▶ The task: From the data below, restate every line word for word.

▶ Data extracts:

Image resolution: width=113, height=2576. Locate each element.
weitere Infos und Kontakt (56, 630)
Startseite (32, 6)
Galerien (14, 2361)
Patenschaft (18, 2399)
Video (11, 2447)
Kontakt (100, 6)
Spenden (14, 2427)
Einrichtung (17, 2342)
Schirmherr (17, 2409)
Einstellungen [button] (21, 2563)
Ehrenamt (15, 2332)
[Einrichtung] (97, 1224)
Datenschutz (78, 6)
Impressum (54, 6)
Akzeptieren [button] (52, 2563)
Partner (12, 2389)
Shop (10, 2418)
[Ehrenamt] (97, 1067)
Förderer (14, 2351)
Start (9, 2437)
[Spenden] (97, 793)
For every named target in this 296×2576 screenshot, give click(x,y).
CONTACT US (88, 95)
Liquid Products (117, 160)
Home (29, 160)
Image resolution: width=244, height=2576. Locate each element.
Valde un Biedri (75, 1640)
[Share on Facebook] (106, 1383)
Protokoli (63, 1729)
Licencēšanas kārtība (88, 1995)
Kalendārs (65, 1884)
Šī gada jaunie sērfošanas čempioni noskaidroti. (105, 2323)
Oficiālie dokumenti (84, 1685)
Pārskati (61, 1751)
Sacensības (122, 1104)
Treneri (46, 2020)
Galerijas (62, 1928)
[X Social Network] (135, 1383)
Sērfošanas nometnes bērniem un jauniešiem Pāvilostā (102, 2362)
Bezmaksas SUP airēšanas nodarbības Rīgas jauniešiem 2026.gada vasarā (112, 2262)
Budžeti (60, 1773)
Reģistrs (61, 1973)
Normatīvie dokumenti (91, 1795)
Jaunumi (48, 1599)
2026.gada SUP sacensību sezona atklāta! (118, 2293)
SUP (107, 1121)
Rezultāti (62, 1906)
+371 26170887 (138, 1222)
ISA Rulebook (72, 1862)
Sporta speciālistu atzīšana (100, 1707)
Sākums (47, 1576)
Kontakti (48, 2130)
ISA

▶ Problem solution:
Image resolution: width=113, height=2576. Locate each element.
weitere Infos und Kontakt (56, 630)
Startseite (32, 6)
Galerien (14, 2361)
Patenschaft (18, 2399)
Video (11, 2447)
Kontakt (100, 6)
Spenden (14, 2427)
Einrichtung (17, 2342)
Schirmherr (17, 2409)
Einstellungen [button] (21, 2563)
Ehrenamt (15, 2332)
[Einrichtung] (97, 1224)
Datenschutz (78, 6)
Impressum (54, 6)
Akzeptieren [button] (52, 2563)
Partner (12, 2389)
Shop (10, 2418)
[Ehrenamt] (97, 1067)
Förderer (14, 2351)
Start (9, 2437)
[Spenden] (97, 793)
For every named target in this 296×2576 screenshot, give click(x,y).
CONTACT US (88, 95)
Liquid Products (117, 160)
Home (29, 160)
Image resolution: width=244, height=2576. Locate each element.
Valde un Biedri (75, 1640)
[Share on Facebook] (106, 1383)
Protokoli (63, 1729)
Licencēšanas kārtība (88, 1995)
Kalendārs (65, 1884)
Šī gada jaunie sērfošanas čempioni noskaidroti. (105, 2323)
Oficiālie dokumenti (84, 1685)
Pārskati (61, 1751)
Sacensības (122, 1104)
Treneri (46, 2020)
Galerijas (62, 1928)
[X Social Network] (135, 1383)
Sērfošanas nometnes bērniem un jauniešiem Pāvilostā (102, 2362)
Bezmaksas SUP airēšanas nodarbības Rīgas jauniešiem 2026.gada vasarā (112, 2262)
Budžeti (60, 1773)
Reģistrs (61, 1973)
Normatīvie dokumenti (91, 1795)
Jaunumi (48, 1599)
2026.gada SUP sacensību sezona atklāta! (118, 2293)
SUP (107, 1121)
Rezultāti (62, 1906)
+371 26170887 (138, 1222)
ISA Rulebook (72, 1862)
Sporta speciālistu atzīšana (100, 1707)
Sākums (47, 1576)
Kontakti (48, 2130)
ISA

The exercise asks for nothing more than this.